**Work instructions:**
From the first line of the entries below, reproduce everything exactly through the line with "For every named", and nothing more.

**Information given:**
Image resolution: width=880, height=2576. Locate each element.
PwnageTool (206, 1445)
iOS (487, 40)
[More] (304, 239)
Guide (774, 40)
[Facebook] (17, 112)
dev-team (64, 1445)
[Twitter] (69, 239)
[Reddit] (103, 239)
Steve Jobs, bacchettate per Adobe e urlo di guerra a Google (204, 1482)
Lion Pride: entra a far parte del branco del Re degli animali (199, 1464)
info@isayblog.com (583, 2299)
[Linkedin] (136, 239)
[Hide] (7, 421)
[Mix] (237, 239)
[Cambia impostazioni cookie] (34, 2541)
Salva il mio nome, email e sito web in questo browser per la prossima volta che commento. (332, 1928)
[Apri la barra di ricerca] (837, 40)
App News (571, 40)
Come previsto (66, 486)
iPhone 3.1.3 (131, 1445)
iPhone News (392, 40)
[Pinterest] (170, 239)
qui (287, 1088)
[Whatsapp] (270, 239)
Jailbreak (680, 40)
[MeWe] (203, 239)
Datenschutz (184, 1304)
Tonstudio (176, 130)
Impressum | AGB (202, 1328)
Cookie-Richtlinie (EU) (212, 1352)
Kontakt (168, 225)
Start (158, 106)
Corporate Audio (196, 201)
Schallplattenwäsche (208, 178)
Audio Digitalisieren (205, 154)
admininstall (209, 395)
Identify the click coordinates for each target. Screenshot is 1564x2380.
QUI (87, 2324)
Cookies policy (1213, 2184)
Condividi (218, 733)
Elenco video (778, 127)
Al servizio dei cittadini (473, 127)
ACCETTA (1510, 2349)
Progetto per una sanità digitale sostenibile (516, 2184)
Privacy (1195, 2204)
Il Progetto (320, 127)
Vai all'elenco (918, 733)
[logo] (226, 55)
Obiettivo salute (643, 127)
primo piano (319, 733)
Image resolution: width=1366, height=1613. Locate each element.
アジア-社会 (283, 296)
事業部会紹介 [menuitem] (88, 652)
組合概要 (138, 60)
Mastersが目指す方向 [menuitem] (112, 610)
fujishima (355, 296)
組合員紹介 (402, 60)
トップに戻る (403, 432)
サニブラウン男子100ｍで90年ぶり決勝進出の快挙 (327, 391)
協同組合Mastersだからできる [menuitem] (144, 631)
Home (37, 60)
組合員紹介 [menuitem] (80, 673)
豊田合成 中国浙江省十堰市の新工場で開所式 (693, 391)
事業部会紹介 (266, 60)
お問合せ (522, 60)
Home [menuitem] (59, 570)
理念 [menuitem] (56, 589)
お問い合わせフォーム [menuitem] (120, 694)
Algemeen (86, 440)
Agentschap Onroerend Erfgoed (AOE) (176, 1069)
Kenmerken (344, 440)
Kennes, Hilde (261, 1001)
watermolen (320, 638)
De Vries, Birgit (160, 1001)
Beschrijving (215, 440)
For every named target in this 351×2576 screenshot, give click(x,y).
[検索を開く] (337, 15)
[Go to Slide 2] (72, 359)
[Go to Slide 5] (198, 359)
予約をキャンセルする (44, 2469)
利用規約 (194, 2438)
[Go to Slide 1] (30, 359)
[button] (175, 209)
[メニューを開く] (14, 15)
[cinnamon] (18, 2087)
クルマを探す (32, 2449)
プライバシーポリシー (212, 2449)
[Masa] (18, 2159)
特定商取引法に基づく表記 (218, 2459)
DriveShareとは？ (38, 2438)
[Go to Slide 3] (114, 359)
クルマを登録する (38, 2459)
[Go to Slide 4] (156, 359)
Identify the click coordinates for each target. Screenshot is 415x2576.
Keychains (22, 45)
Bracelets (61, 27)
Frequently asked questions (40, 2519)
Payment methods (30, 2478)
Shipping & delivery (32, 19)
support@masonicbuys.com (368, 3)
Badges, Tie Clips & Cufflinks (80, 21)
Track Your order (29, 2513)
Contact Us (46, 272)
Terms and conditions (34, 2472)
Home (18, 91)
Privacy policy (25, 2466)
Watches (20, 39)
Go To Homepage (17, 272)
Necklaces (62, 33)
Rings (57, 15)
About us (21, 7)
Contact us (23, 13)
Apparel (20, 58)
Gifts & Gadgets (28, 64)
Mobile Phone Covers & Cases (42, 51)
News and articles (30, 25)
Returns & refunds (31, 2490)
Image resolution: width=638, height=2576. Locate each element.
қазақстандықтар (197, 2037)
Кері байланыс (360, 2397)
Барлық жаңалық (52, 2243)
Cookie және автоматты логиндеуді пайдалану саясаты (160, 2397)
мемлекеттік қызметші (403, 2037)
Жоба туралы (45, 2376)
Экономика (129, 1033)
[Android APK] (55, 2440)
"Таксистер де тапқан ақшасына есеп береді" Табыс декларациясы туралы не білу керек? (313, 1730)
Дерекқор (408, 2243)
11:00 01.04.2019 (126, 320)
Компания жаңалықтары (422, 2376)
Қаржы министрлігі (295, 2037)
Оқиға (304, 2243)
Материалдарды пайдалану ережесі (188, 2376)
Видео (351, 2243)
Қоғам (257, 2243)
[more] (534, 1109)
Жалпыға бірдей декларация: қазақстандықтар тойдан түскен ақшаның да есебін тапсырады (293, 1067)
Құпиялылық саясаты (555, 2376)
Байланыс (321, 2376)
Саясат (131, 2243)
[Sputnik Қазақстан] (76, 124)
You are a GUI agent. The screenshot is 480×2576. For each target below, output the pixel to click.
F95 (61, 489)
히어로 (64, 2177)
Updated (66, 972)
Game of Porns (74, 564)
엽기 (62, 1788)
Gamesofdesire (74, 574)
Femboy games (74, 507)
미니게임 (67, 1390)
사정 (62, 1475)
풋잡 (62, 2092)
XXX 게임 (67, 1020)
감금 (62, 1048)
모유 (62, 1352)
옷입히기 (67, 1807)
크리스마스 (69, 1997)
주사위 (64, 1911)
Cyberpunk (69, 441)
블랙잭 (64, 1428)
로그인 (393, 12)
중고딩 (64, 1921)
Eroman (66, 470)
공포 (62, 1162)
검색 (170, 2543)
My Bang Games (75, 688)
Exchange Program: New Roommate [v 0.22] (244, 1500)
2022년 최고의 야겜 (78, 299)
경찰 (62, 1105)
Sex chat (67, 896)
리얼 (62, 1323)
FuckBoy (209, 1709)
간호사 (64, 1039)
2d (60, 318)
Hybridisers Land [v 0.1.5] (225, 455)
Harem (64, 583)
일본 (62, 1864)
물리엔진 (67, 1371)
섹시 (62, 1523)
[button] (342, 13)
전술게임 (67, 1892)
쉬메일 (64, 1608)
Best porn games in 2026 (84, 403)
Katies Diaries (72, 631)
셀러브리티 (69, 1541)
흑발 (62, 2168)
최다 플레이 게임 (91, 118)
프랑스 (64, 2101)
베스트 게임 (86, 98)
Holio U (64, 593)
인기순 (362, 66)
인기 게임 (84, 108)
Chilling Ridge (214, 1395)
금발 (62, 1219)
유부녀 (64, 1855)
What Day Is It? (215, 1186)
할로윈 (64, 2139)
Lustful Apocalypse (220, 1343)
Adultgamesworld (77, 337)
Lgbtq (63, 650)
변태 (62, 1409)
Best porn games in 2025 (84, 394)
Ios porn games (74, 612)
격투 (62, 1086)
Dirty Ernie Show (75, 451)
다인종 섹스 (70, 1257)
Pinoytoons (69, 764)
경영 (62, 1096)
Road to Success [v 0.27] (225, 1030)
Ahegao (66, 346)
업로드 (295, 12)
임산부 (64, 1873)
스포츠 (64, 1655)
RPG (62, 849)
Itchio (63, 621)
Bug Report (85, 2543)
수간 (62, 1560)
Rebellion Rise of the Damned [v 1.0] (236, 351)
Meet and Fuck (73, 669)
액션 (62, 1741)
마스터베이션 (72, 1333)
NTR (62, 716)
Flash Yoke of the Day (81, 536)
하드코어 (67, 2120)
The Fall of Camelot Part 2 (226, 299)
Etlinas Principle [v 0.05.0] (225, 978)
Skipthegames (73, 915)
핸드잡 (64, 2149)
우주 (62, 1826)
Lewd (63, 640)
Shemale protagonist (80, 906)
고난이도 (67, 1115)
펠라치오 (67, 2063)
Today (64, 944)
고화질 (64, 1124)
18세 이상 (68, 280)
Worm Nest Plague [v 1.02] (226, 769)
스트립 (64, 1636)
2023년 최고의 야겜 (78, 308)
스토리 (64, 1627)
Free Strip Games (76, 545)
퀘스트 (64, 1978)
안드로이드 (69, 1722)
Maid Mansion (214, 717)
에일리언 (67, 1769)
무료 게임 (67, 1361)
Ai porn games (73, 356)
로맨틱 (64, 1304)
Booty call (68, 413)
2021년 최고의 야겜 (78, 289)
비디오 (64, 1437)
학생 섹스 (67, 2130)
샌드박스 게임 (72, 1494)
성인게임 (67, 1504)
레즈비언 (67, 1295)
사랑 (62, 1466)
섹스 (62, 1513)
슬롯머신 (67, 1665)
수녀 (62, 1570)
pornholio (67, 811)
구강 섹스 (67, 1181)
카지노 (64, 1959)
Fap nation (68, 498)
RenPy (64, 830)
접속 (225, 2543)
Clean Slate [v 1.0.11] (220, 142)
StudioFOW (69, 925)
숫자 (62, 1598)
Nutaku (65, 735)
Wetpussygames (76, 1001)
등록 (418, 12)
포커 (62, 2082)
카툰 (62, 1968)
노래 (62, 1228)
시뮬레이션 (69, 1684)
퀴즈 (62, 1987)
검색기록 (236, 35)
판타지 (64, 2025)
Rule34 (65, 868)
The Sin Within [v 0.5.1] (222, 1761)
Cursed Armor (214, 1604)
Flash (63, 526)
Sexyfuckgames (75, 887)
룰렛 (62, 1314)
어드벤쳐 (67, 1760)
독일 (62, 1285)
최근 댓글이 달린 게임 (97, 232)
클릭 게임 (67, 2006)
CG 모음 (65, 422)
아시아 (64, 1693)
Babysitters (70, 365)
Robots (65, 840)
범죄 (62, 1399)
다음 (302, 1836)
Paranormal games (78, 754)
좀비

**Solution for this task:**
Image resolution: width=880, height=2576. Locate each element.
PwnageTool (206, 1445)
iOS (487, 40)
[More] (304, 239)
Guide (774, 40)
[Facebook] (17, 112)
dev-team (64, 1445)
[Twitter] (69, 239)
[Reddit] (103, 239)
Steve Jobs, bacchettate per Adobe e urlo di guerra a Google (204, 1482)
Lion Pride: entra a far parte del branco del Re degli animali (199, 1464)
info@isayblog.com (583, 2299)
[Linkedin] (136, 239)
[Hide] (7, 421)
[Mix] (237, 239)
[Cambia impostazioni cookie] (34, 2541)
Salva il mio nome, email e sito web in questo browser per la prossima volta che commento. (332, 1928)
[Apri la barra di ricerca] (837, 40)
App News (571, 40)
Come previsto (66, 486)
iPhone 3.1.3 (131, 1445)
iPhone News (392, 40)
[Pinterest] (170, 239)
qui (287, 1088)
[Whatsapp] (270, 239)
Jailbreak (680, 40)
[MeWe] (203, 239)
Datenschutz (184, 1304)
Tonstudio (176, 130)
Impressum | AGB (202, 1328)
Cookie-Richtlinie (EU) (212, 1352)
Kontakt (168, 225)
Start (158, 106)
Corporate Audio (196, 201)
Schallplattenwäsche (208, 178)
Audio Digitalisieren (205, 154)
admininstall (209, 395)
Identify the click coordinates for each target. Screenshot is 1564x2380.
QUI (87, 2324)
Cookies policy (1213, 2184)
Condividi (218, 733)
Elenco video (778, 127)
Al servizio dei cittadini (473, 127)
ACCETTA (1510, 2349)
Progetto per una sanità digitale sostenibile (516, 2184)
Privacy (1195, 2204)
Il Progetto (320, 127)
Vai all'elenco (918, 733)
[logo] (226, 55)
Obiettivo salute (643, 127)
primo piano (319, 733)
Image resolution: width=1366, height=1613. Locate each element.
アジア-社会 (283, 296)
事業部会紹介 [menuitem] (88, 652)
組合概要 (138, 60)
Mastersが目指す方向 [menuitem] (112, 610)
fujishima (355, 296)
組合員紹介 (402, 60)
トップに戻る (403, 432)
サニブラウン男子100ｍで90年ぶり決勝進出の快挙 (327, 391)
協同組合Mastersだからできる [menuitem] (144, 631)
Home (37, 60)
組合員紹介 [menuitem] (80, 673)
豊田合成 中国浙江省十堰市の新工場で開所式 (693, 391)
事業部会紹介 (266, 60)
お問合せ (522, 60)
Home [menuitem] (59, 570)
理念 [menuitem] (56, 589)
お問い合わせフォーム [menuitem] (120, 694)
Algemeen (86, 440)
Agentschap Onroerend Erfgoed (AOE) (176, 1069)
Kenmerken (344, 440)
Kennes, Hilde (261, 1001)
watermolen (320, 638)
De Vries, Birgit (160, 1001)
Beschrijving (215, 440)
For every named target in this 351×2576 screenshot, give click(x,y).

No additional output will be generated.